If you don’t want your workforce subject to the demands of a union, what do you do?
In 2008, Kenexa Research Institute published a report of a study made of 10,000 U.S. workers. Each participant was asked to agree or disagree with a list of statements about their employers. A significant percentage of those favoring unions responded negatively. Although there were also negative responses from the employees who were not in favor of unions, the number of negative responses was substantially lower.

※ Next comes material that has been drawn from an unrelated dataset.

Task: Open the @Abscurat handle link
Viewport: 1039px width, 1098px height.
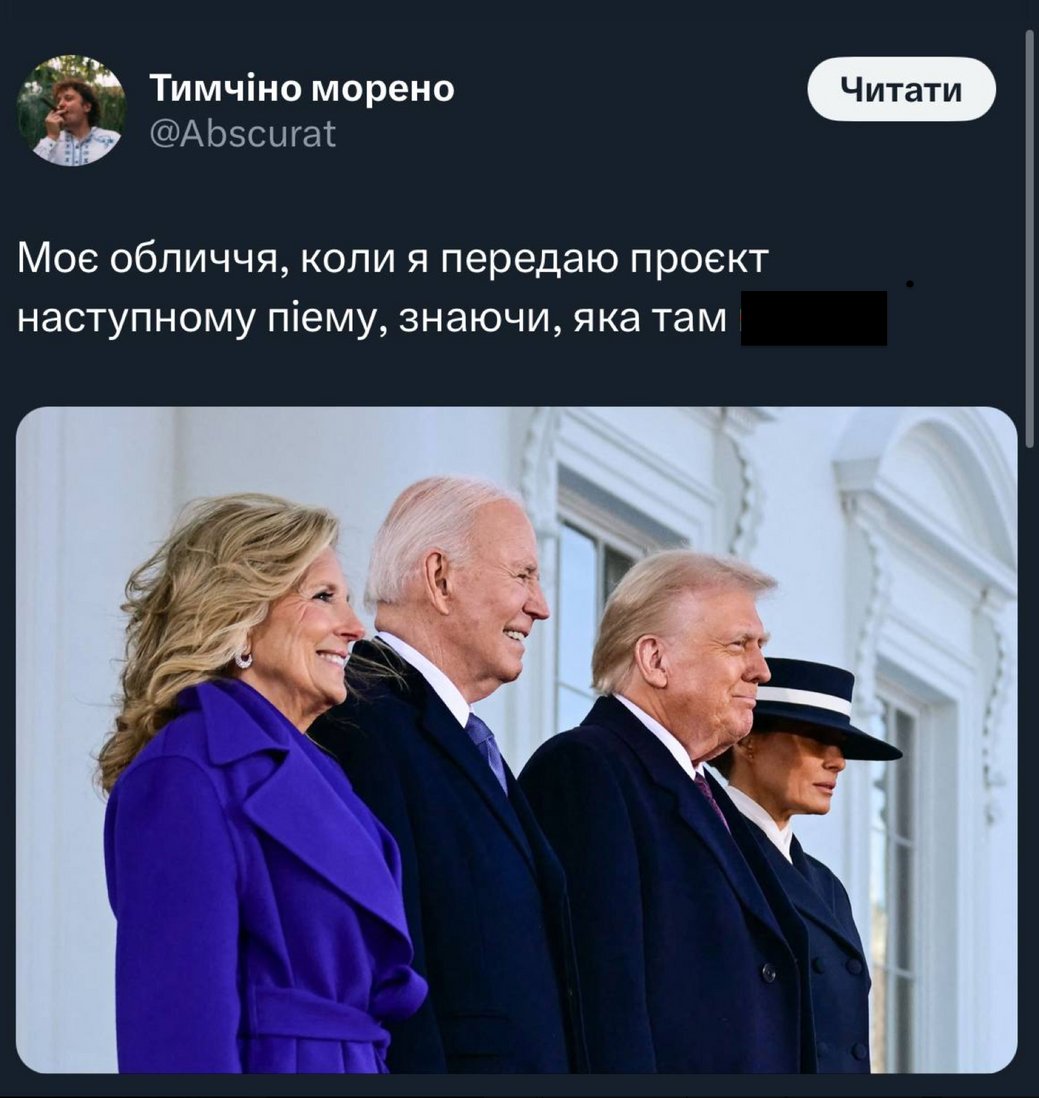Action: coord(243,134)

The following are statements for which the “pro-union” employees had a significantly more negative view as compared with employees who did not favor unions:
My organization shows a commitment to ethical business decisions and conduct.
I have confidence in my company’s senior leaders.
When my company’s senior management says something, you can believe it is true.
Where I work, ethical issues and concerns can be discussed without negative consequences.
My manager treats me fairly.
Senior management is committed to providing high quality products and services to external customers.
My company enables people from diverse backgrounds to excel.
My manager treats me with respect and dignity.
Management shows concern for the well-being and morale of team members.
Senior management demonstrates that employees are important to the success of the company.
I feel free to try new things on my job, even though my efforts may not succeed.
My company supports employees’ efforts to balance work and family/personal responsibilities.
How do you know if your employees agree or disagree with those statements? Many employers believe wrongly that their employees are satisfied, but with little evidence to back that up. Remember, employees will tell you what they think you want to hear.
Get an employee assessment/360 degree survey done right away. At a minimum, it will provide a road map to show you how to improve your business.
And at most, it may help you avoid unionization of your workers.